Effective Time Management Advice: Time flies when you?re a student!
When engaged in activities that truly interest or excite, time seems to slip away quickly. Being a student comes with many responsibilities such as class attendance, study sessions, campus activities, work, family life and most of all – your own independent life. Effective time management creates space for you to encompass many, if not all tasks, and supports a centered lifestyle. With the implementation of a few strategies, effective time management empowers you to approach any task with confidence. I have found these five strategies help master the rigors of time while working toward a balanced work-life balance.
Let the long-term goal be the focal point of an activity
Whether at the beginning, middle, or end of the semester, the overall goal to learn the information and apply learned knowledge for future situations directs your drive or motivation to prioritize items that need more time and focus.
Make a priority list
When confronted with many tasks and a short amount of time, a to-do list with items listed by priority helps you to maximize your available time and to organize your thoughts on how to carry out the list.
Set realistic time constraints for each step of a larger task
For example, if a paper is due at the end of the week, here’s an example of how to break down each step and apply a time constraint.
- Form an outline – ten to twenty (10 – 20) minutes
- Write the rough draft – three (3) hours
- Edit, rewrite, proofread – two (2) hours
- Write final draft and reread for final clarity – one (1) hour.
Setting time limits for each item helps to manage time and not feel overwhelmed.
When creating to-do lists and time constraints, include areas of fun and/or interest. For instance, if you enjoy reading books, listening to music, gaming, playing sports, connecting with social media, spending time with family and friends, etc., these activities can be highlighted on your to-do list as a reward for completing tasks. This gives you a measure to achieve amid the long-term goal. The incentives help to motivate you and keep a balanced flow of learning.
Sometimes you just have to say“No.” You must learn how to exercise boundaries and limits.
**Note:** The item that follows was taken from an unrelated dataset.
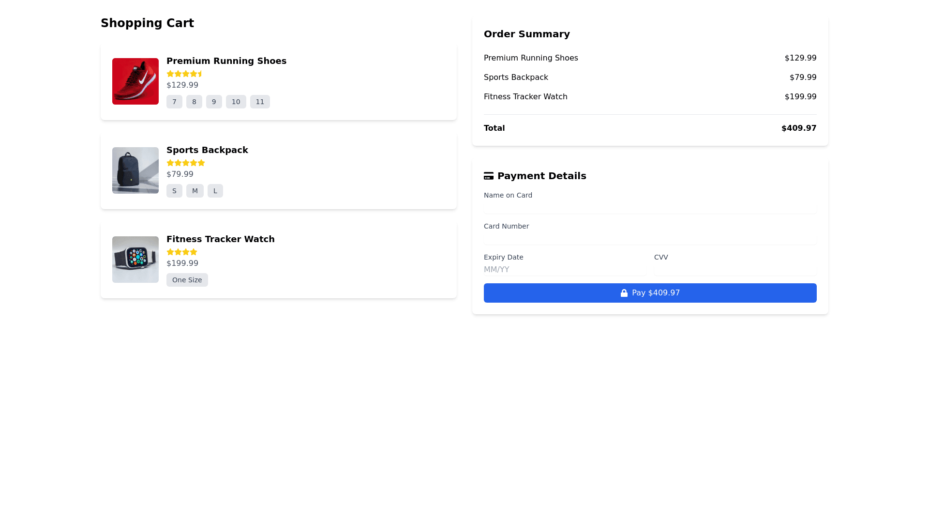This screenshot has height=523, width=929.
Task: Click the credit card icon beside Payment Details
Action: (488, 176)

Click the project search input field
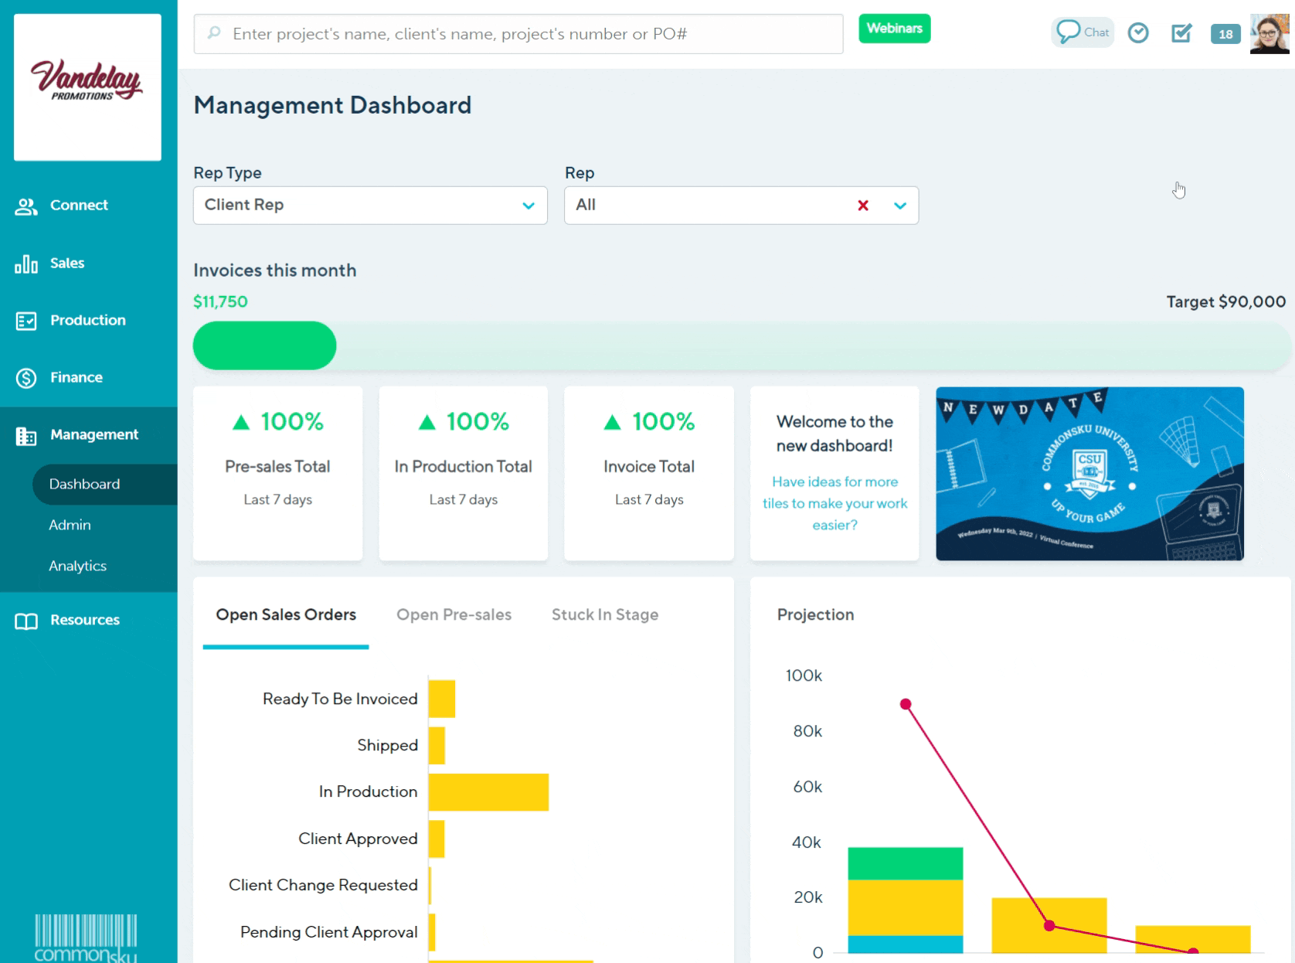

For example, if you need to spend more time reading a specific chapter to grasp the concepts, but your friends want to go to a movie – this a conflicted priority. You may need to say “no” and/or offer an alternative time to go out. The suggestion of other options allows for understanding, flexibility, and focus. The long-term goal must come first.
‘Time flies when you are having fun,’ as the adage goes. As a student, the learning process can be fun as well. A few effective time management tools give you the flexibility to enjoy the process and your own life to a fuller extent. Having a clear long-term goal, listing tasks in order of priority, setting time limits for the items, incorporating interesting incentives throughout the list, and setting boundaries on time allow you to embrace the challenges of student life and balance it with work, social, and family life.